** start PASSAGE **
Nvidia: Growing Risks And Current Valuation Make It A Hold
Summary:
- Nvidia stock continues to rise due to generative AI sentiment, formidable market positioning, and the company exceeding expectations.
- Nvidia’s performance has prompted comparisons to Cisco during the Dot-Com bubble, but the comparison misses context.
- Nvidia doesn’t appear to be in a stock bubble, but is at risk of entering a demand bubble.
- Sky-high expectations for Nvidia and growing risks make the company a hold in my view. Betting against the company remains risky.
Why Does Nvidia Stock Just Keep Climbing?
My previous article on Nvidia (NASDAQ:NVDA) back in March argued that despite the stock’s meteoric rise, the company’s quality and expected performance were reasonable enough to justify its premium price. Since then, the stock has resumed its upward march nearly 50%, briefly making Nvidia the most valuable company in the world. What keeps fueling such outperformance?
Not much has changed in the past four months for Nvidia. The three themes mentioned in my last article (euphoric sentiment around AI, Nvidia’s market positioning, and exceeding expectations), have all showed little sign of slowing.
** end PASSAGE **
** start EXCERPTED RECORDS **
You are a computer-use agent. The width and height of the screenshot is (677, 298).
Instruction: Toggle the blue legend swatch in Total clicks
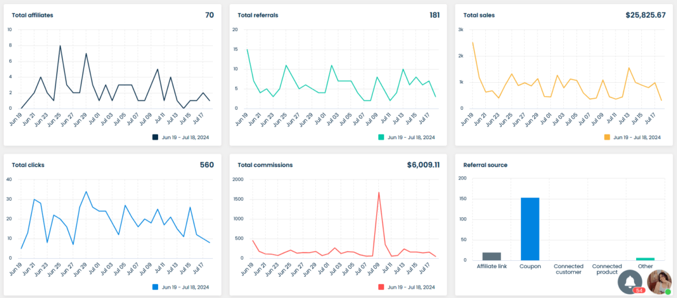tap(155, 287)
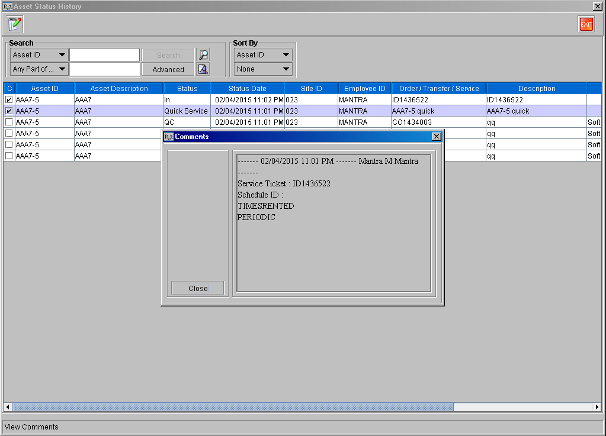
Task: Expand the 'Any Part of...' match dropdown
Action: tap(40, 69)
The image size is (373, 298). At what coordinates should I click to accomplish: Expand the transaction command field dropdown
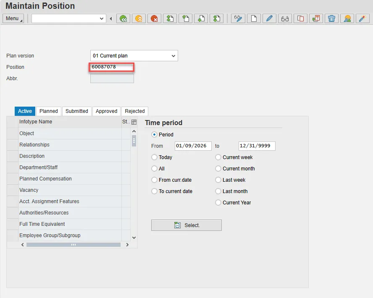pos(102,18)
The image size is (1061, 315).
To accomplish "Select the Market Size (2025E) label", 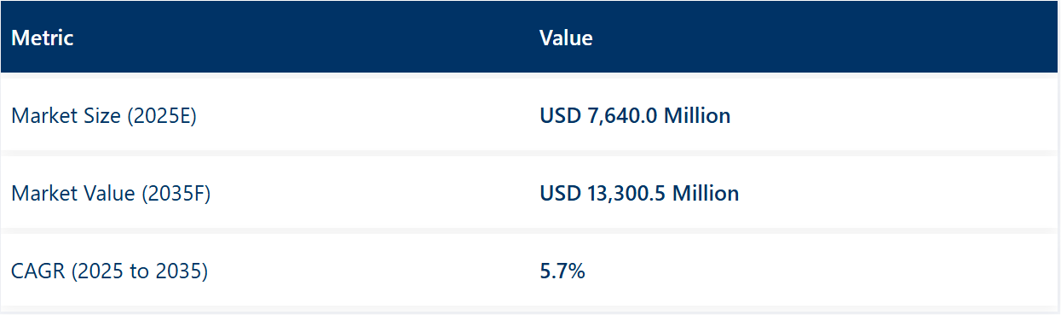I will 104,116.
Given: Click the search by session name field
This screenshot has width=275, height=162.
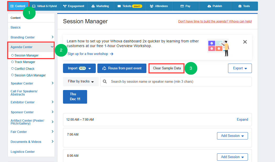Looking at the screenshot, I should (x=176, y=82).
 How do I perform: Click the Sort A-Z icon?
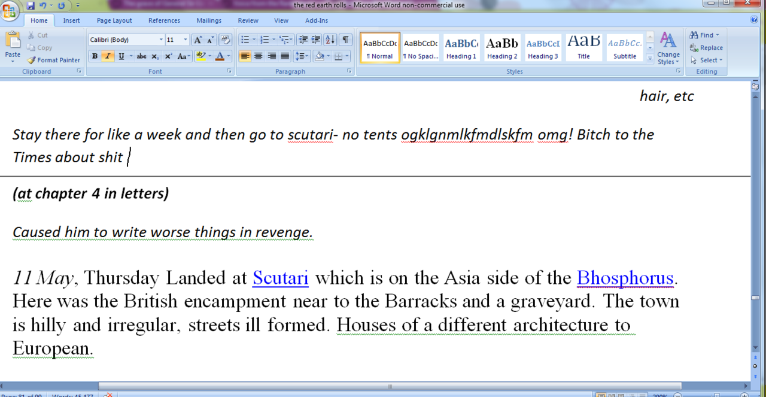coord(330,40)
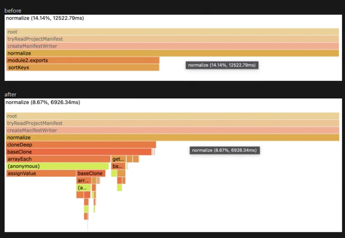The height and width of the screenshot is (238, 345).
Task: Click the normalize bar in before flamegraph
Action: coord(173,53)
** end EXCERPTED RECORDS **
● JOB 1:
Reproduce the Nvidia article from "- Sky-high expectations" up to and including "sign of slowing.".
● JOB 2:
Resume the Nvidia article from the point at which it ends.

● EXERCISE ANSWER 1:
- Sky-high expectations for Nvidia and growing risks make the company a hold in my view. Betting against the company remains risky.
Why Does Nvidia Stock Just Keep Climbing?
My previous article on Nvidia (NASDAQ:NVDA) back in March argued that despite the stock’s meteoric rise, the company’s quality and expected performance were reasonable enough to justify its premium price. Since then, the stock has resumed its upward march nearly 50%, briefly making Nvidia the most valuable company in the world. What keeps fueling such outperformance?
Not much has changed in the past four months for Nvidia. The three themes mentioned in my last article (euphoric sentiment around AI, Nvidia’s market positioning, and exceeding expectations), have all showed little sign of slowing.

● EXERCISE ANSWER 2:
The generative AI (gen-AI) theme has been the backbone of a soaring market that is on pace to match its incredible performance in 2023, currently up 15% year-to-date (S&P 500). Despite many companies doing well the past two years, much of the market’s strength is in just a handful of mega-cap tech companies leading the AI race. Since the short-lived dip in October of 2023, over 50% of the S&P 500’s gains are attributable to Nvidia, other semiconductor companies, and the ‘Fab Five’.
What’s more is, in the past three months alone, these large tech companies are taking credit for more and more of the rally, while the rest of the S&P 500 has been flat or giving up some gains:
Investors seem to be placing big bets that AI has the power to transform businesses and economies – and that these mega tech companies will be the primary beneficiaries. Nvidia CEO Jensen Huang, who’s become somewhat of a celebrity, has helped fuel this excitement with his rhetoric around gen-AI:
The next industrial revolution has begun… Companies and countries are partnering with NVIDIA to shift the trillion-dollar installed base of traditional data centers to accelerated computing and build a new type of data center, AI factories, to produce a new commodity, artificial intelligence. AI will bring significant productivity gains to nearly every industry and help companies be more cost and energy efficient while expanding revenue opportunities.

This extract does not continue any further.